WHAT THE EXERCISE ASKS - Edit the data below by replacing "agent" with "assistant" and leaving everything else unchanged. Omit the pictures from your answer.

(Element and text position data)
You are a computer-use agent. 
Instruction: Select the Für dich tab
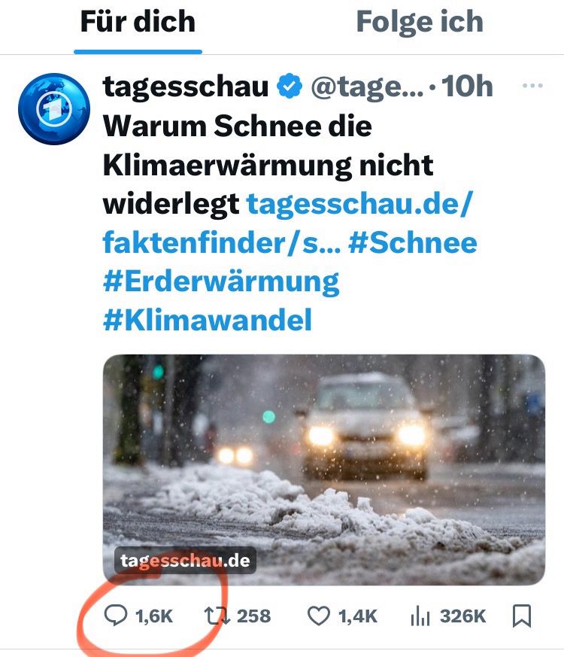(138, 22)
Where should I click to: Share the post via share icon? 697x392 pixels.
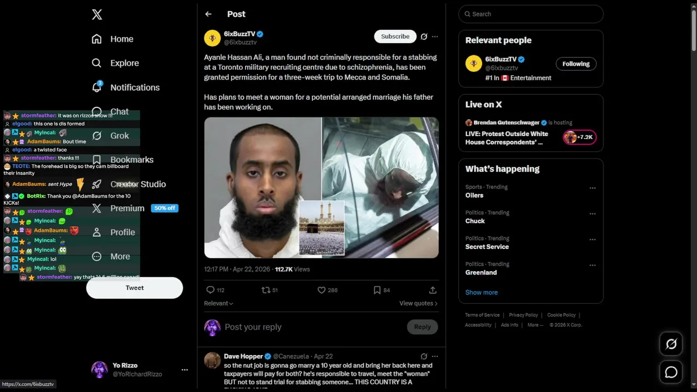[x=433, y=290]
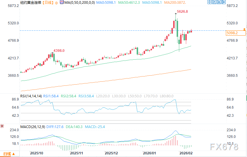This screenshot has height=157, width=247.
Task: Click the orange circle icon beside 【日线】
Action: click(56, 3)
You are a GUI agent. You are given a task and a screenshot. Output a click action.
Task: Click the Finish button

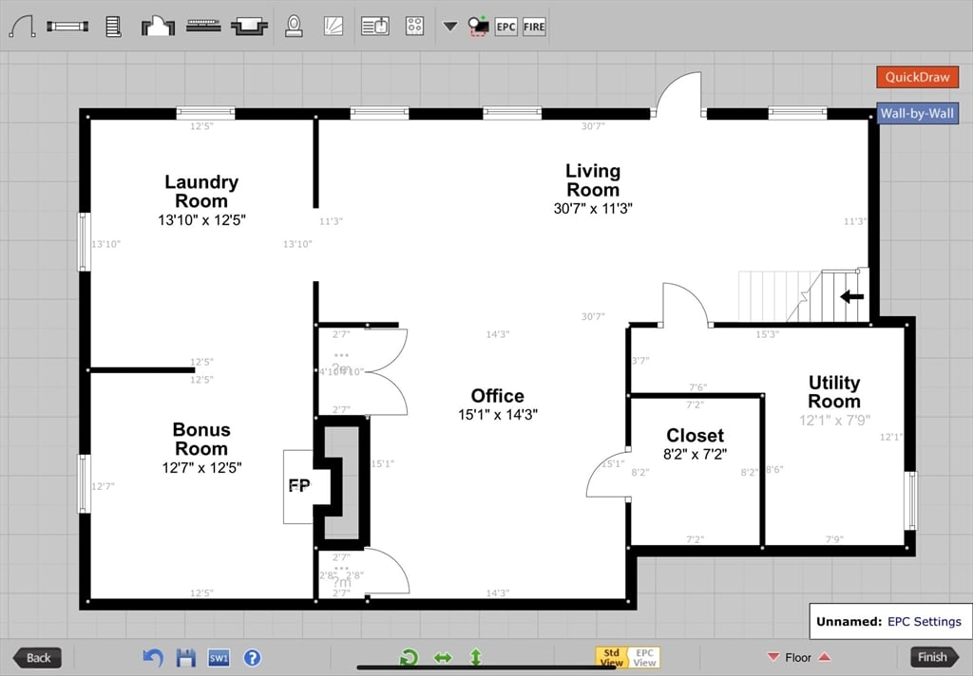pos(934,656)
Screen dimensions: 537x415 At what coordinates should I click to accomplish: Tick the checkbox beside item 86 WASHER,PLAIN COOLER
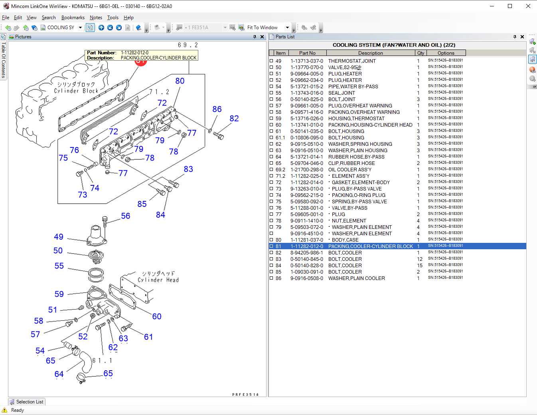[272, 278]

RESULT -
You are a computer-use assistant. 
Instruction: Select the Für dich tab
(138, 22)
Where should I click to: Share the post via share icon? 697x392 pixels.
[x=433, y=290]
This screenshot has height=157, width=247.
Task: Click the orange circle icon beside 【日线】
Action: click(56, 3)
You are a GUI assistant. You are given a task and a screenshot. Output a click action.
Task: Click the Finish button

pos(934,656)
Screen dimensions: 537x415 At what coordinates should I click to accomplish: Tick the checkbox beside item 86 WASHER,PLAIN COOLER
[272, 278]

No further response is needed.